The longest tenured college football coach insinuated that Penn State players were faking injuries and said that the Iowa fans “aren’t stupid” and knew what is going on. In a one minute answer on the topic, he also said the fans “smelled a rat” and “responded the way they responded.”
“I mean our fans aren’t stupid, they’re watching," said Iowa head coach Kirk Ferentz. "They know what is going on. I’ve been here 23 years, I think that’s only the second time we’ve seen that kind of stuff going on. I know it’s a topic nationally right now, nobody knows the answers to it.
“I also know for a fact that people – there are two people in our building – that have been places where [faking injuries is a thing]. Scuba or dive and turtle were the code words for it, so it goes on.
“We don’t coach it, haven’t really been exposed to it, but our fans thought they smelled a rat, I guess. I don’t know. They responded the way they responded.”
Where to go from here?
These two programs are firmly at opposite sides of this faking injury debates.
On one hand, you have Franklin defending three of his captains who were knocked out of the Iowa game never returning. On the other, you have Ferentz defending fans for booing PJ Mustipher, who played his last game of the 2021 season.
On the PSU side, Franklin expounding on the health of college football and the mental toll on athletes and their families. On the Iowa side, Ferentz expounding on his limited exposure to teams who actually faked injuries.
These are young men looking to make a future playing football professionally. That takes a lot of reps and snaps to prove to an NFL team that you're one of the 400 college football players worth taking a shot on this spring.

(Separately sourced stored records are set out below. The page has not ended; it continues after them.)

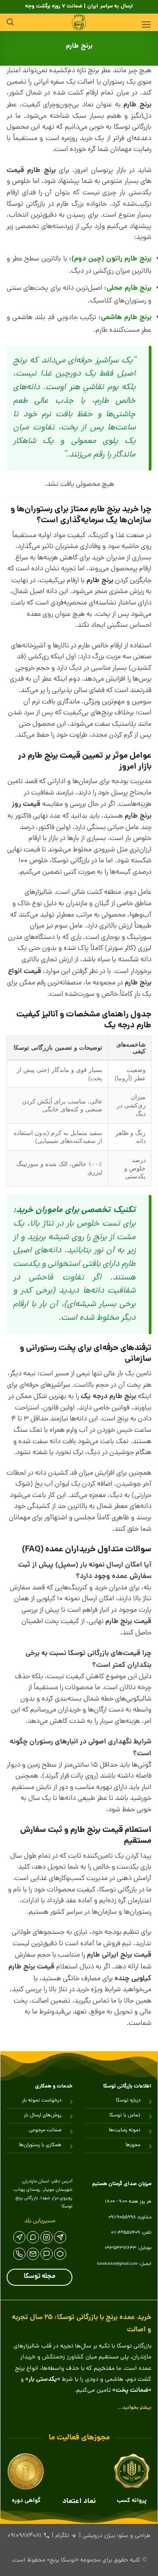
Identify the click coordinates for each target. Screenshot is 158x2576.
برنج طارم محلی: (127, 288)
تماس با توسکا (124, 2115)
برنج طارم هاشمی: (124, 317)
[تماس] (19, 2254)
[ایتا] (19, 2237)
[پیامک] (33, 2254)
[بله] (46, 2254)
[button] (146, 24)
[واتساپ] (33, 2237)
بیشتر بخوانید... (134, 2407)
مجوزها (133, 2145)
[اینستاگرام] (46, 2237)
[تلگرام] (60, 2237)
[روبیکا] (60, 2254)
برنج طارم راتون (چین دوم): (110, 258)
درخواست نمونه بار (41, 2101)
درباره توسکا (128, 2101)
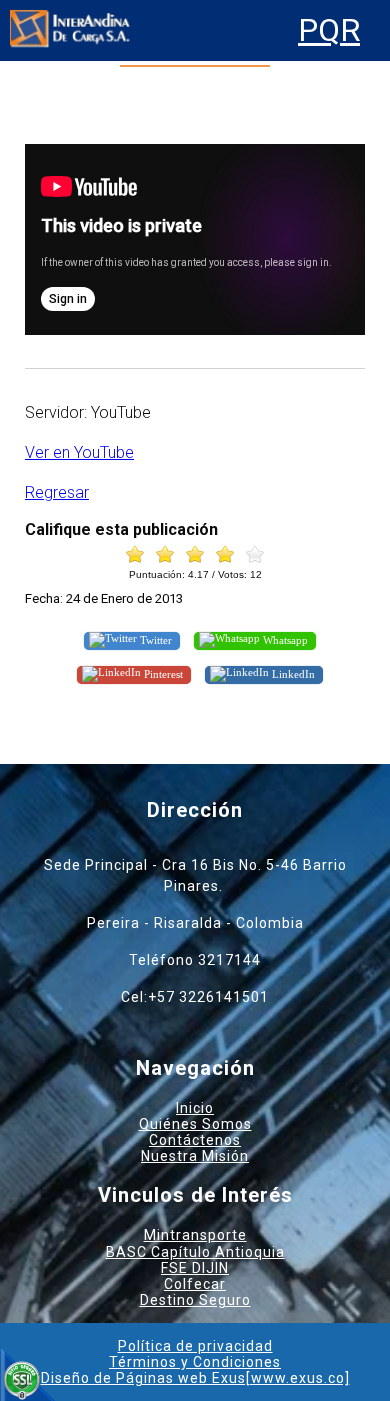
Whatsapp (284, 640)
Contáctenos (195, 1140)
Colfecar (195, 1284)
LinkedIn (292, 673)
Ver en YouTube (79, 452)
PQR (329, 30)
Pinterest (162, 673)
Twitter (154, 640)
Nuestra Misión (195, 1156)
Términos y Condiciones (195, 1362)
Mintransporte (195, 1235)
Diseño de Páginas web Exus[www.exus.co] (195, 1378)
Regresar (57, 492)
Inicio (195, 1108)
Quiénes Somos (195, 1124)
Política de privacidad (195, 1346)
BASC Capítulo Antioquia (195, 1252)
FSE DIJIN (195, 1268)
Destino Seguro (195, 1300)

Why would a player personally want to sideline themselves in a top-5 matchup, with the whole country watching, with a slim lead, just to fake an injury?
To what? Slow down momentum of an Iowa team that couldn't score on it's first chance of the game from the 5-yard line after a Sean Clifford interception on his first pass of the game?
It never makes sense. No matter how you slice it, Penn State didn't need to fake injuries.
It needed it's third-year starting quarterback to play the second half to extend the one touchdown lead. It needed PJ Mustipher to plug up the middle of the defensive line. It needed John Lovett in the backfield to help a struggling Ta'Quan Roberson. It needed Jonathan Sutherland as Iowa's Nico Ragaini dashes through the secondary for a 44-yard go-ahead touchdown.
Put this thing to bed
In a normal season, Iowa would finish middle of the pack in the Big Ten West and this wouldn't be a story past the Sunday following the game. But with a down West division, Iowa's perfect record and easier second-half schedule looks like the Hawkeyes will make the Dec. 4 trip to Indianapolis for the Big Ten Championship.
If Penn State can run the tables and beat top-10 ranked Ohio State, Michigan and Michigan State, the Nittany Lions will also have a date in Indy.
All this injuries fodder and hate between the fan bases, suddenly takes on a whole new meaning. There's bulletin board material, and no love lost between Franklin and Ferentz.
Penn State (5-1) is currently on a bye week, and is set to host Illinois on Saturday, Oct. 23 at noon. The game will be broadcast on abc27 with a special pregame show live from outside Beaver Stadium starting at 11:30 a.m. with the abc27 sports team.